Last week we launched Episode 9 of The Foojee Show as we did an email roundup. Because we had so much to cover in such a short amount of time, we felt a companion blog post was needed. We’ll cover the email apps discussed in Episode 9 and share few others that are worth mentioning that didn’t make the episode purely because of time constraints. As much as I love shooting these videos, I am fully aware that watching a youtube video for 20+ minutes is kind of crazy for most of us. Less than 20 minutes seems to be the sweet spot so we’re doing our best to respect those limitations.

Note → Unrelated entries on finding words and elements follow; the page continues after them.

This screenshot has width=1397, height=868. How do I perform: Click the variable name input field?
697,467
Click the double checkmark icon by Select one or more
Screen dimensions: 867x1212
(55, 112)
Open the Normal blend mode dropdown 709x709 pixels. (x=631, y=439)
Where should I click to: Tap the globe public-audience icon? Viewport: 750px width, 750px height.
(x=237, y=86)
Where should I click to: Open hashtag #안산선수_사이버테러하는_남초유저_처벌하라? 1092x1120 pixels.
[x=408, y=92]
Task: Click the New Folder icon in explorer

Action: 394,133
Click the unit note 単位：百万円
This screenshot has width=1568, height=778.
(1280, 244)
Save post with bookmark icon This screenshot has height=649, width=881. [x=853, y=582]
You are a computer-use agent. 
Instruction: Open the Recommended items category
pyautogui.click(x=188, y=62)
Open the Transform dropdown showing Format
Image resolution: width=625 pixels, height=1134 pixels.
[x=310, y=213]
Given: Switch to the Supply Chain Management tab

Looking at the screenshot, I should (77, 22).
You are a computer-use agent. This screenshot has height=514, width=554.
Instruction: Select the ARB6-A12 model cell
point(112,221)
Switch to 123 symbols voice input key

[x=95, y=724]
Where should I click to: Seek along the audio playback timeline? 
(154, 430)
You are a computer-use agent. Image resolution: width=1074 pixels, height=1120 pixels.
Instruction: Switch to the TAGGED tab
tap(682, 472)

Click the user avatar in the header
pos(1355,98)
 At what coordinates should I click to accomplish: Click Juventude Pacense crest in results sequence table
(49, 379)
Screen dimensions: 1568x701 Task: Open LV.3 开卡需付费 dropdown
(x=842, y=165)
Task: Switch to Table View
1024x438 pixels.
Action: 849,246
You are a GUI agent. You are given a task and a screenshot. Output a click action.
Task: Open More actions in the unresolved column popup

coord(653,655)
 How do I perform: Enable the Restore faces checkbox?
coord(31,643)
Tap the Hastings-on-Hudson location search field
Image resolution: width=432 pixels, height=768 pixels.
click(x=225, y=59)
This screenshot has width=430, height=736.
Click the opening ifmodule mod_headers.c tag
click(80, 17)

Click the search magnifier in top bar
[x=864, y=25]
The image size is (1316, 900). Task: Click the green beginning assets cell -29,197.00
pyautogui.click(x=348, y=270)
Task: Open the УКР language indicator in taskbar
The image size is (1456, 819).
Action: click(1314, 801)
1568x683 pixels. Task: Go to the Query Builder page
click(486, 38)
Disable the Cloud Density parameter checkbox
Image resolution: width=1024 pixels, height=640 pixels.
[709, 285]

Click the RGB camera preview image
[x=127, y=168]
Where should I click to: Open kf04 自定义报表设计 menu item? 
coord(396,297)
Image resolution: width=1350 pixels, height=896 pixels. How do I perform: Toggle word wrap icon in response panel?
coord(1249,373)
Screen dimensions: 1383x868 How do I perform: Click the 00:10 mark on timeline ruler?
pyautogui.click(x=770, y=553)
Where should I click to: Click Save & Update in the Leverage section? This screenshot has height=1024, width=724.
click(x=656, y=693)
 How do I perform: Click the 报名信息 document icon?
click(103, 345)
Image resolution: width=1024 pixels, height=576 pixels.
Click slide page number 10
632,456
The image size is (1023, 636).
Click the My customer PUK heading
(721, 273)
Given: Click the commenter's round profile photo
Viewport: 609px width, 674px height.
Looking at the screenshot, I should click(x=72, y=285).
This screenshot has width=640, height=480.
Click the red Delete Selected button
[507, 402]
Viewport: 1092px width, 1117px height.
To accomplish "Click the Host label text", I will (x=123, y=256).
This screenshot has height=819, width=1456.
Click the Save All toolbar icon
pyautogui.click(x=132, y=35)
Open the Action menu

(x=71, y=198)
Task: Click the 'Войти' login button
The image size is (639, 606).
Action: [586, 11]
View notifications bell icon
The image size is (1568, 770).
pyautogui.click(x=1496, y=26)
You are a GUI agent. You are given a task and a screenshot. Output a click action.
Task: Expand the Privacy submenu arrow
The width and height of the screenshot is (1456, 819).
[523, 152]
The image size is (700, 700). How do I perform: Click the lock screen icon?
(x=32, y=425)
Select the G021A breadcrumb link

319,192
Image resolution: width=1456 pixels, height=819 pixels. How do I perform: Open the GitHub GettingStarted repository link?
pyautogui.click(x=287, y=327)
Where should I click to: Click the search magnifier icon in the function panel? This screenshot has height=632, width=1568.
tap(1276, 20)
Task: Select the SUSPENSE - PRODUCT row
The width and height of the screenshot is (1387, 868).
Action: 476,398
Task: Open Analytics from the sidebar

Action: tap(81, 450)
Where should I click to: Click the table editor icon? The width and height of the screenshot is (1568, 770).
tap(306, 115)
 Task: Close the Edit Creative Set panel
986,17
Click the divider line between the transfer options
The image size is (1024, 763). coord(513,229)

First up is Apple’s own mail client. There are a lot of great things about Apple Mail including the fact that if you opt to use it, you don’t have to fiddle with any 3rd party apps. Apple Mail is highly integrated in to iOS and as a result sharing from one app to email is simple and easy. You can easily add contacts and appoints from an email and it has the added perk of being integrated with iCloud.
Worth noting is that for some people, the feature set can be a bit limiting and one person on our team (me!) feels that Apple Mail isn’t nearly as intuitive as other apps out there. It would be great to see some more robust features come to Apple Mail. It’s also worth pointing out that a couple of people commented on our YouTube episode and mentioned an add-on for Apple Mail called MailButler. MailButler adds a snooze feature, follow-up (when someone doesn’t respond to your email, you can get reminded to reach back out), tracking (know when your email is opened), scheduling, and more. To get most of these features will cost you about $9 per month from MailButler ($108 if paid monthly or about $90 if paid annually). If you’re going to pay that much, you may be better served going with another email app altogether, but it’s a personal preference!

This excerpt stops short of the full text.